## BEGIN Data lines

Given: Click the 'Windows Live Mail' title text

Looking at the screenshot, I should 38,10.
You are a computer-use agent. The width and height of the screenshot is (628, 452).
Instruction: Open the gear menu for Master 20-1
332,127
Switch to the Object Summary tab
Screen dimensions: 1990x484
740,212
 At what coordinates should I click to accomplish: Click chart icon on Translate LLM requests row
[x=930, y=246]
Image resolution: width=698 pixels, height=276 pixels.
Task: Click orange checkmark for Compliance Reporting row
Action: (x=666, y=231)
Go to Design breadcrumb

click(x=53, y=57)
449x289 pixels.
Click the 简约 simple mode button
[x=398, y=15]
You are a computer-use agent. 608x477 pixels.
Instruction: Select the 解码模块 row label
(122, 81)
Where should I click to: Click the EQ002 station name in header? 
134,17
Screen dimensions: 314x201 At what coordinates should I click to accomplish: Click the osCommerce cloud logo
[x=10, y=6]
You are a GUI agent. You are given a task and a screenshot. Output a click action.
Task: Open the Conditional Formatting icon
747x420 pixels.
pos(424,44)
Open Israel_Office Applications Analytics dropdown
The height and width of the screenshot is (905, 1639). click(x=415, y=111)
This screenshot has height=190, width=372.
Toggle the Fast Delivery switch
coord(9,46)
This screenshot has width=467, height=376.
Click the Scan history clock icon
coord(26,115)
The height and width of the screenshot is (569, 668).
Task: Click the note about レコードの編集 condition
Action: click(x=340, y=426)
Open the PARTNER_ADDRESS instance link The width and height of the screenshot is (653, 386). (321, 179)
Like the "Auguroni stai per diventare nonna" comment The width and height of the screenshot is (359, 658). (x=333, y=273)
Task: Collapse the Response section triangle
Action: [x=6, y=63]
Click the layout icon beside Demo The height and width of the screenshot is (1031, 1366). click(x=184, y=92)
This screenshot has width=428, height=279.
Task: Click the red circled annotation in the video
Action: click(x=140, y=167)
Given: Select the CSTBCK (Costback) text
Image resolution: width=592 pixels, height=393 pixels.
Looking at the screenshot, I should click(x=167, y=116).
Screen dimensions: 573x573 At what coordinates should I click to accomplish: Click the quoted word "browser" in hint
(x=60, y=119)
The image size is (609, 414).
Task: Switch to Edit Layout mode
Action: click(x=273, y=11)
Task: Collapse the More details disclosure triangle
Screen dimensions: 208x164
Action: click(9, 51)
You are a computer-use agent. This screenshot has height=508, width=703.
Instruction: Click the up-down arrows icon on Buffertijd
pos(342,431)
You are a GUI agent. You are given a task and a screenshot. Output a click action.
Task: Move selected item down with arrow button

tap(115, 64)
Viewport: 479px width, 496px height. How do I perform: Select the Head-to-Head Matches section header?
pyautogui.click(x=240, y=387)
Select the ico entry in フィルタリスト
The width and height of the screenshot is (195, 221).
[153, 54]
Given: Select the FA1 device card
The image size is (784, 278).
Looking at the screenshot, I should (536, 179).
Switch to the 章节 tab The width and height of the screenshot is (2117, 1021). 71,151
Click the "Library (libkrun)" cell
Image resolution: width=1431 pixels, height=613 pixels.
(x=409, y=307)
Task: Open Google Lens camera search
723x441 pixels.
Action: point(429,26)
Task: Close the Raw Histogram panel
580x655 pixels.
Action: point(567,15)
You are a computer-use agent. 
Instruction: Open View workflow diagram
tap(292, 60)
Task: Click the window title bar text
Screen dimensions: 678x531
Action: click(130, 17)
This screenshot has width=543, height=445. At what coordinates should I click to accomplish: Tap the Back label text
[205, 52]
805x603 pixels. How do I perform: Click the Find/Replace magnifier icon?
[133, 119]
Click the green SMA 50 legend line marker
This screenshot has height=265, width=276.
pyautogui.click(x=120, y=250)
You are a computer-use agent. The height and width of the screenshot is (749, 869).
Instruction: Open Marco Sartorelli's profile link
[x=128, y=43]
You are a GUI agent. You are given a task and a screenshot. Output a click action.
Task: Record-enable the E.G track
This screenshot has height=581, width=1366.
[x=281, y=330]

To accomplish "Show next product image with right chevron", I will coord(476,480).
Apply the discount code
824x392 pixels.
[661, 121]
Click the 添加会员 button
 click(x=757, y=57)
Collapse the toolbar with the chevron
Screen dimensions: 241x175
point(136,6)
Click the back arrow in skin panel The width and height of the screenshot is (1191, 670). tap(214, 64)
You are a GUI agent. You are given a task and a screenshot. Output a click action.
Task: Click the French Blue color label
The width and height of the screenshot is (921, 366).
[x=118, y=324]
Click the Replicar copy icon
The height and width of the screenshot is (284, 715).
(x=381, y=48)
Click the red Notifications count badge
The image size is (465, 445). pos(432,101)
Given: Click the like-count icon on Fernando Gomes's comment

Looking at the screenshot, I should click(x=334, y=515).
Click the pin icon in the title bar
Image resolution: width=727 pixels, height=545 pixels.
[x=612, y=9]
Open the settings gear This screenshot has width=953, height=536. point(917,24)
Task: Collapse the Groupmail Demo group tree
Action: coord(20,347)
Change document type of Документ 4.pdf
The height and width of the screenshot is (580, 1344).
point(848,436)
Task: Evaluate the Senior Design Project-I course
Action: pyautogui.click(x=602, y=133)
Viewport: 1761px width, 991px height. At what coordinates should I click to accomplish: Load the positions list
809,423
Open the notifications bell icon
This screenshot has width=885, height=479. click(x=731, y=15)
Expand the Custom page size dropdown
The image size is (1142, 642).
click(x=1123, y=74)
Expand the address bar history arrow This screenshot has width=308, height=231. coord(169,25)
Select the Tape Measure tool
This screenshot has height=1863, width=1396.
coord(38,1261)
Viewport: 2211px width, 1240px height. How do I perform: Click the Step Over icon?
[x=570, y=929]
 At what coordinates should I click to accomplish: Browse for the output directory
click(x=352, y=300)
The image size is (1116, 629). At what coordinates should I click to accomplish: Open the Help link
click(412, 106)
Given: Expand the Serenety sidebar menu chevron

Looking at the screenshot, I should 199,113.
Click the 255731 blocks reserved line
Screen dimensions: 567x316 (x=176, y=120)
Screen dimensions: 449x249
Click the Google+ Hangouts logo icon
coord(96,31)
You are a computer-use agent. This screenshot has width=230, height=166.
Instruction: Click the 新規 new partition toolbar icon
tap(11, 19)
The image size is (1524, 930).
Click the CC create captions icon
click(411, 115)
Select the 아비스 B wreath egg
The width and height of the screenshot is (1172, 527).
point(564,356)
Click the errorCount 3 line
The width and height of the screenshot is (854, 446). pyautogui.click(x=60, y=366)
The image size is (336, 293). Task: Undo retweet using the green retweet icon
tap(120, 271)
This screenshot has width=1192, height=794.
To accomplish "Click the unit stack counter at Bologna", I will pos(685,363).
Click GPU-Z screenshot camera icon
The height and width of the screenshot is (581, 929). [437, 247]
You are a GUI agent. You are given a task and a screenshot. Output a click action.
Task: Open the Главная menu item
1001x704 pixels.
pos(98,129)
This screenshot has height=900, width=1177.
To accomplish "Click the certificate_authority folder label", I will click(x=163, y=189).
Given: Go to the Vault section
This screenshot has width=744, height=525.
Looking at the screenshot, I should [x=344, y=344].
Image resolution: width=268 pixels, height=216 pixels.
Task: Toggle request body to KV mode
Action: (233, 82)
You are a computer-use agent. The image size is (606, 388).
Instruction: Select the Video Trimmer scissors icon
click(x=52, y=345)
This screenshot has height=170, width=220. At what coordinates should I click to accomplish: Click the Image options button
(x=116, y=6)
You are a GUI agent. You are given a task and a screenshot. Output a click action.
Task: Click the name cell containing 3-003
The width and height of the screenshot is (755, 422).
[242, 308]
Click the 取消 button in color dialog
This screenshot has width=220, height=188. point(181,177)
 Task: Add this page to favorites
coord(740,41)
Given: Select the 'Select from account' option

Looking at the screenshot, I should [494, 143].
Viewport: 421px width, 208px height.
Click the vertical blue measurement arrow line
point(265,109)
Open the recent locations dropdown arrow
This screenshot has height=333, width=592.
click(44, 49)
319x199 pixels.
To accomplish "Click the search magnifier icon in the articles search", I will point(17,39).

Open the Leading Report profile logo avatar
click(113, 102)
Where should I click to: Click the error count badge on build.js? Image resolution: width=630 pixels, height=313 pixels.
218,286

## END Data lines

● **Your task**
Reproduce the material exactly, from its first line through the line containing "Open the PARTNER_ADDRESS", including both of those lines.

● **Response to the task**
Given: Click the 'Windows Live Mail' title text

Looking at the screenshot, I should 38,10.
You are a computer-use agent. The width and height of the screenshot is (628, 452).
Instruction: Open the gear menu for Master 20-1
332,127
Switch to the Object Summary tab
Screen dimensions: 1990x484
740,212
 At what coordinates should I click to accomplish: Click chart icon on Translate LLM requests row
[x=930, y=246]
Image resolution: width=698 pixels, height=276 pixels.
Task: Click orange checkmark for Compliance Reporting row
Action: (x=666, y=231)
Go to Design breadcrumb

click(x=53, y=57)
449x289 pixels.
Click the 简约 simple mode button
[x=398, y=15]
You are a computer-use agent. 608x477 pixels.
Instruction: Select the 解码模块 row label
(122, 81)
Where should I click to: Click the EQ002 station name in header? 
134,17
Screen dimensions: 314x201 At what coordinates should I click to accomplish: Click the osCommerce cloud logo
[x=10, y=6]
You are a GUI agent. You are given a task and a screenshot. Output a click action.
Task: Open the Conditional Formatting icon
747x420 pixels.
pos(424,44)
Open Israel_Office Applications Analytics dropdown
The height and width of the screenshot is (905, 1639). click(x=415, y=111)
This screenshot has height=190, width=372.
Toggle the Fast Delivery switch
coord(9,46)
This screenshot has width=467, height=376.
Click the Scan history clock icon
coord(26,115)
The height and width of the screenshot is (569, 668).
Task: Click the note about レコードの編集 condition
Action: click(x=340, y=426)
Open the PARTNER_ADDRESS instance link The width and height of the screenshot is (653, 386). (321, 179)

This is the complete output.